Note: I originally posted this, uh, 2 years ago on Sip the Good Life. And since this is still a big part of my story, I felt it totally appropriate to repost. Since the original piece, we have eaten far less pizza and have made a smidge of progress. That said, I’m still a disaster in the kitchen.
No joke. That was a text from my teenage son, who was home alone while I was on a business trip to SF.
This is both hysterical and disturbing on many levels:
- He actually thought I had a tab with the pizza company.
- Either it didn’t occur to him, he didn’t want to, or he didn’t know how to prepare something to eat.

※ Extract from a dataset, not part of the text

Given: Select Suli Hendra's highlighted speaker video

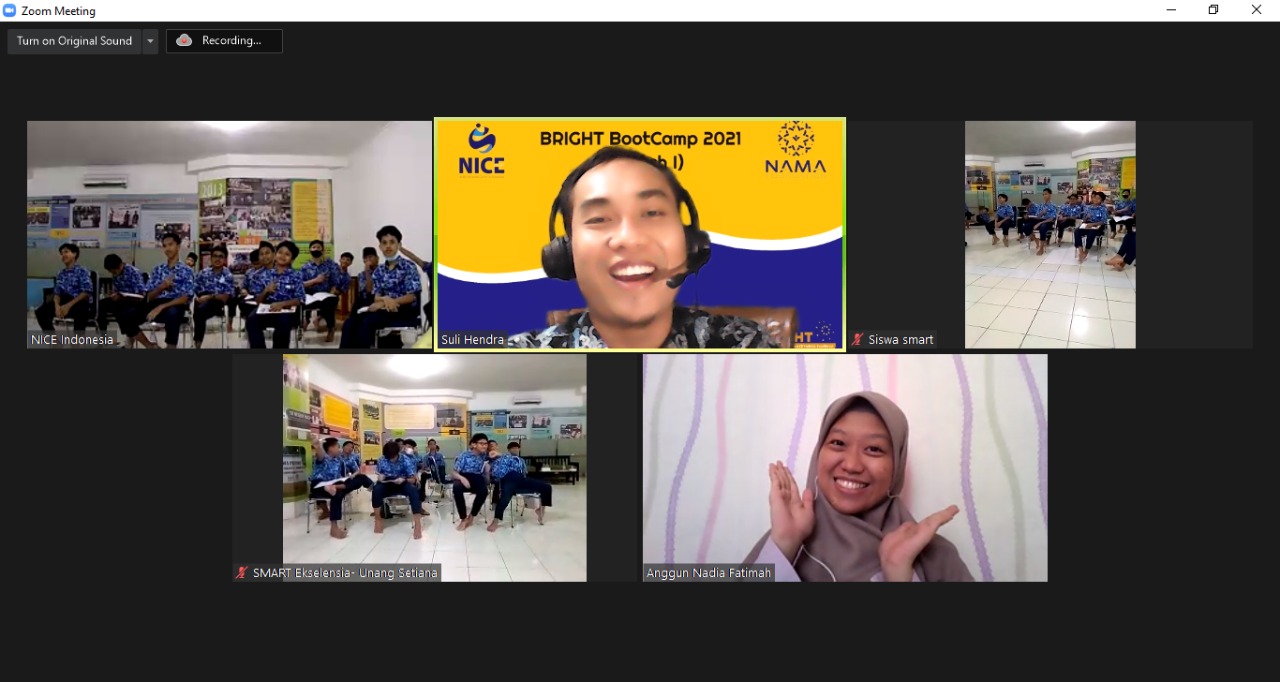Looking at the screenshot, I should 640,235.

OK – full disclosure – and trust me, this isn’t easy. I’ve worked in the sustainable agriculture industry for 12 years. I’ve sat on statewide and national committees on the issue and am often asked to weigh in on policy matters. I feel very strongly about supporting local farmers, connecting school food programs with farmers, and recognizing that eating is an agricultural act. And when I actually go to farmer’s markets, I even know a bunch of the growers by their first name.
But somehow my personal eating habits have degenerated to what some would consider embarrassing, and others would consider dismal. Depending on the moment – I would totally agree with both – but I’m not going to drift into a remorseful funk.

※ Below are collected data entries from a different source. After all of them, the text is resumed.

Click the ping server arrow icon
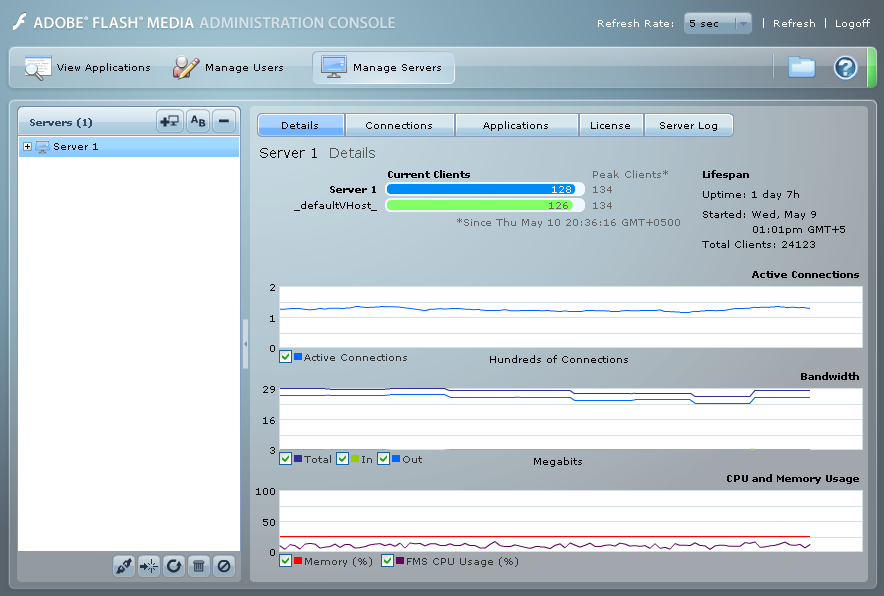The height and width of the screenshot is (596, 884). pyautogui.click(x=149, y=566)
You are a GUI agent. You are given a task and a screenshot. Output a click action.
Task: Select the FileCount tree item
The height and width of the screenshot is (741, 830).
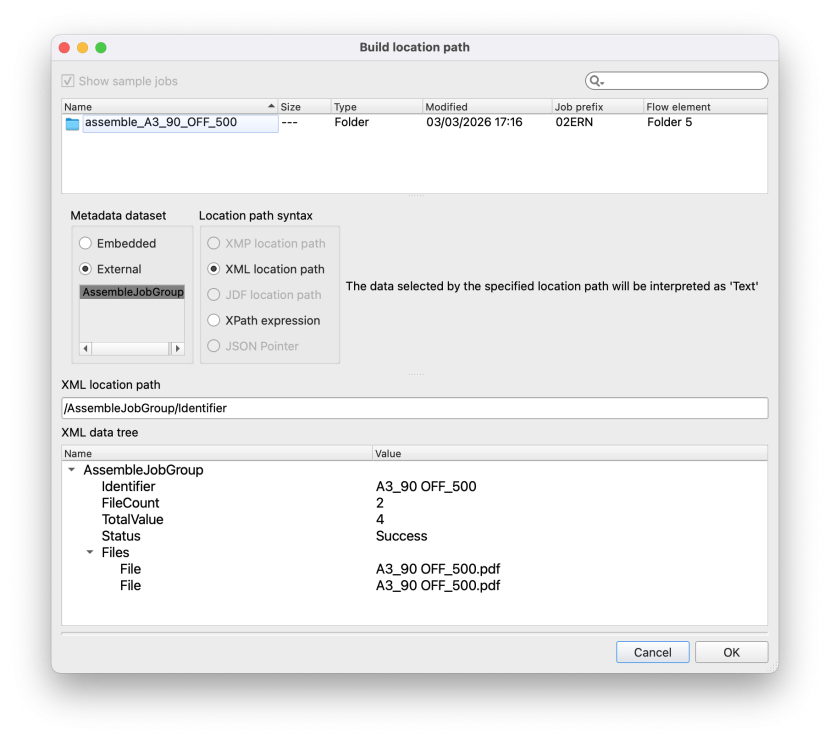click(x=130, y=503)
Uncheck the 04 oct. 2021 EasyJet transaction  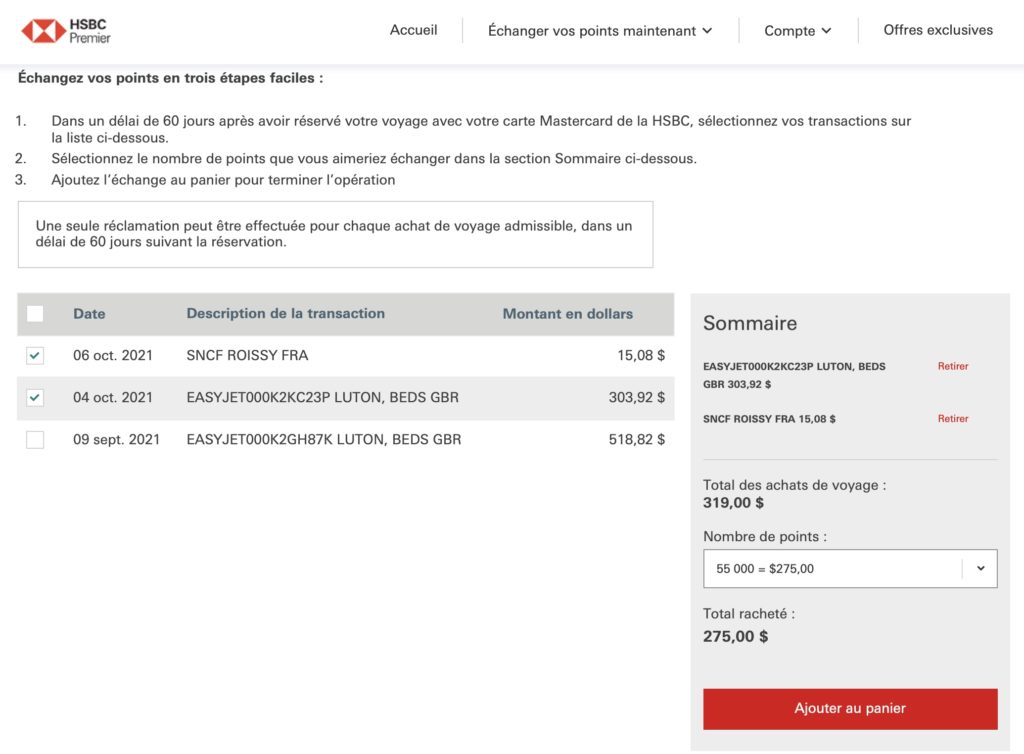point(35,397)
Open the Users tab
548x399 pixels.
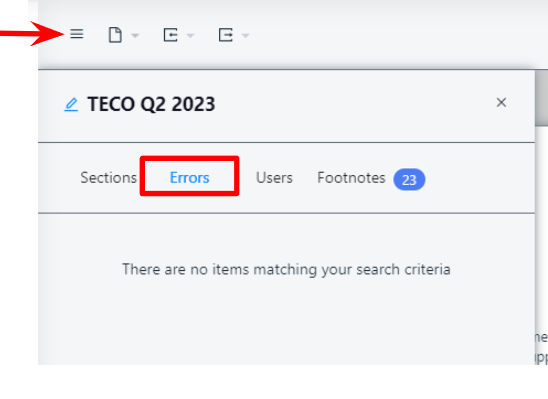coord(274,177)
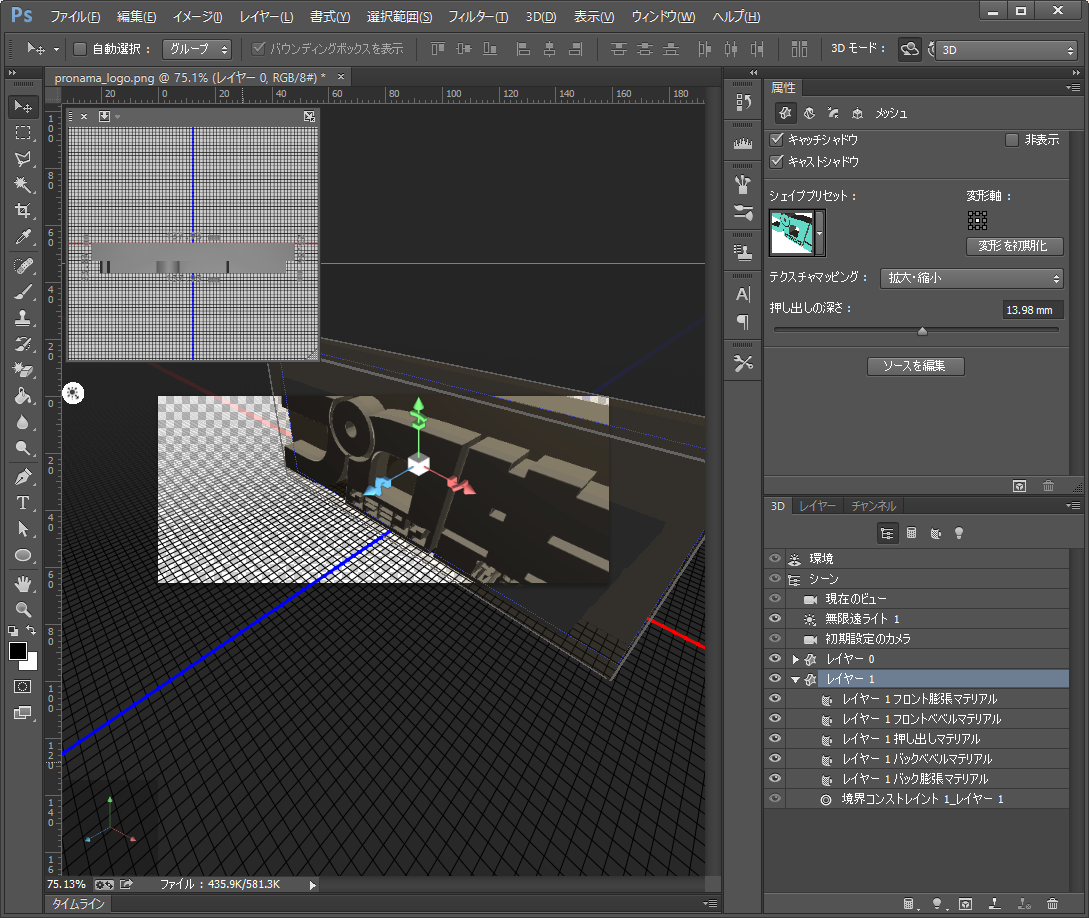Switch to the チャンネル tab
Screen dimensions: 1089x918
pyautogui.click(x=873, y=506)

With one innocent text from my son as my wake up call, I’ve decided to come out of the closet on this one. And cyberspace is way out of the closet.

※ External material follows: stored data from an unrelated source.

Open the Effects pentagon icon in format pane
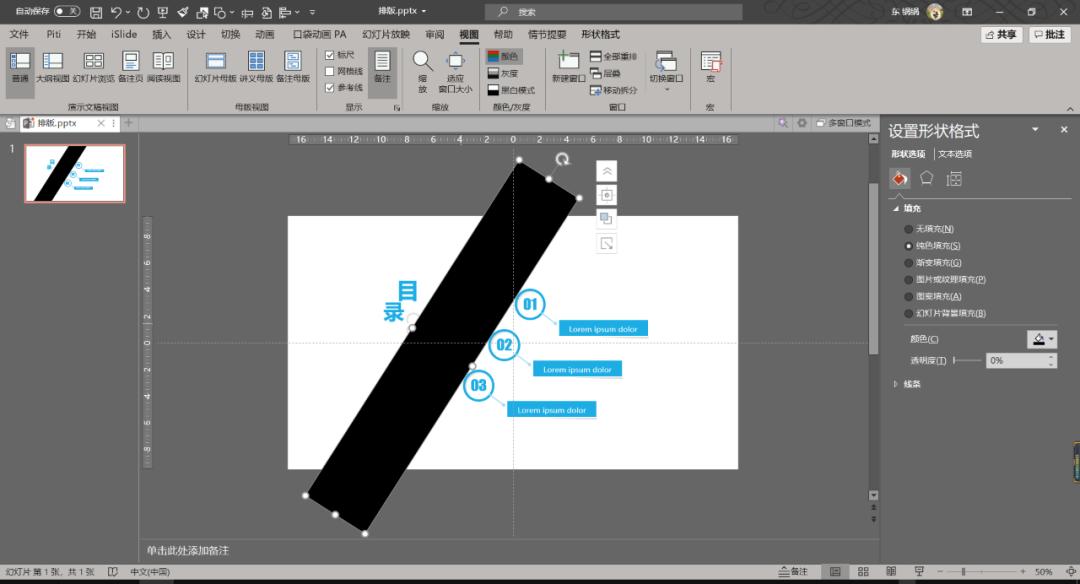This screenshot has width=1080, height=584. (x=927, y=178)
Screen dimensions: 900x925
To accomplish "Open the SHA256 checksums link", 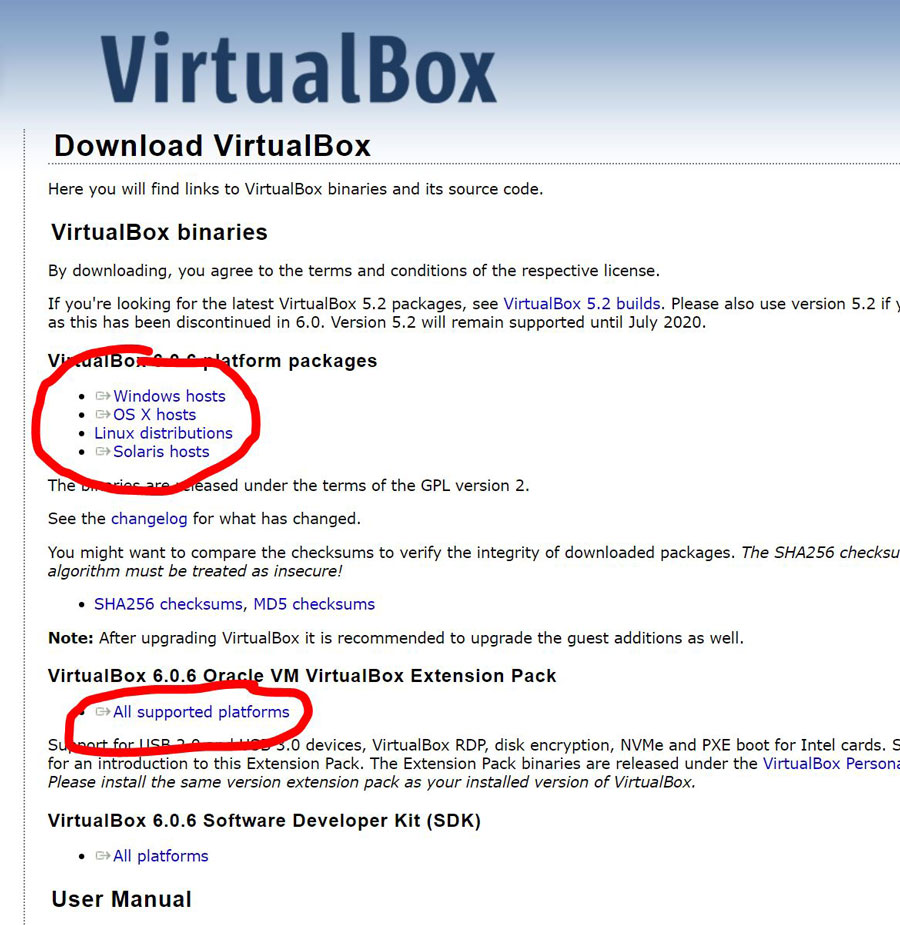I will [x=168, y=604].
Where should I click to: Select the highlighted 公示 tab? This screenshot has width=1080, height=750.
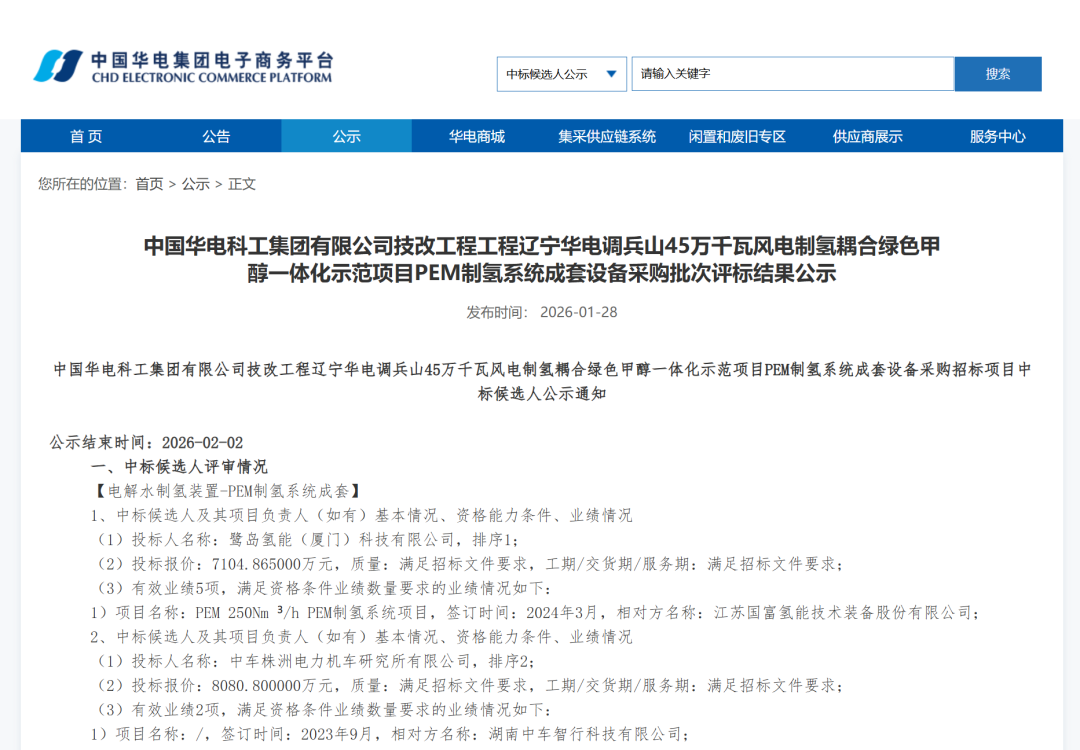(347, 136)
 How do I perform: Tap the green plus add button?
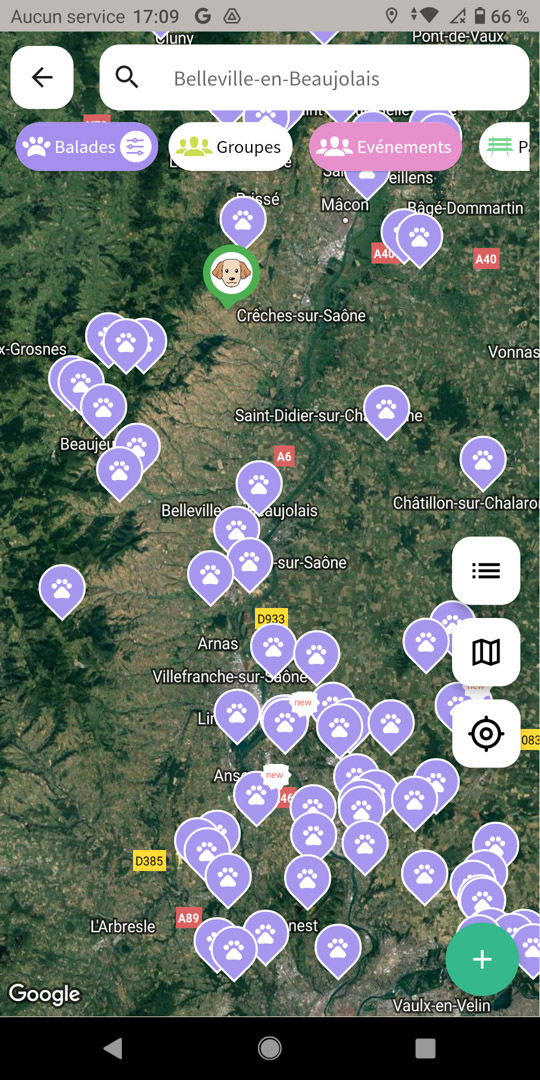(482, 959)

So what’s the how and why of it? How did there become such a disconnect between my beliefs and my actions? Hectic schedule? Emotional sabotage? Lack of energy? Not to mention that I really don’t enjoy shopping, many things I prepare totally suck (which is a complete waste of time in my opinion), and I don’t enjoy time in the kitchen (I see it as lonely drudgery).
So having taken the first important step, I’m on a quest to make some small, meaningful lifestyle changes to bring my values and cuisine back into alignment and to share some learning and fun with my son. It won’t be easy because my barriers are still around. In fact, I don’t even know where to start. But I’ll keep you posted (and I’m taking the pizza off of both of our speed dials).
Are you a food sinner? Care to share?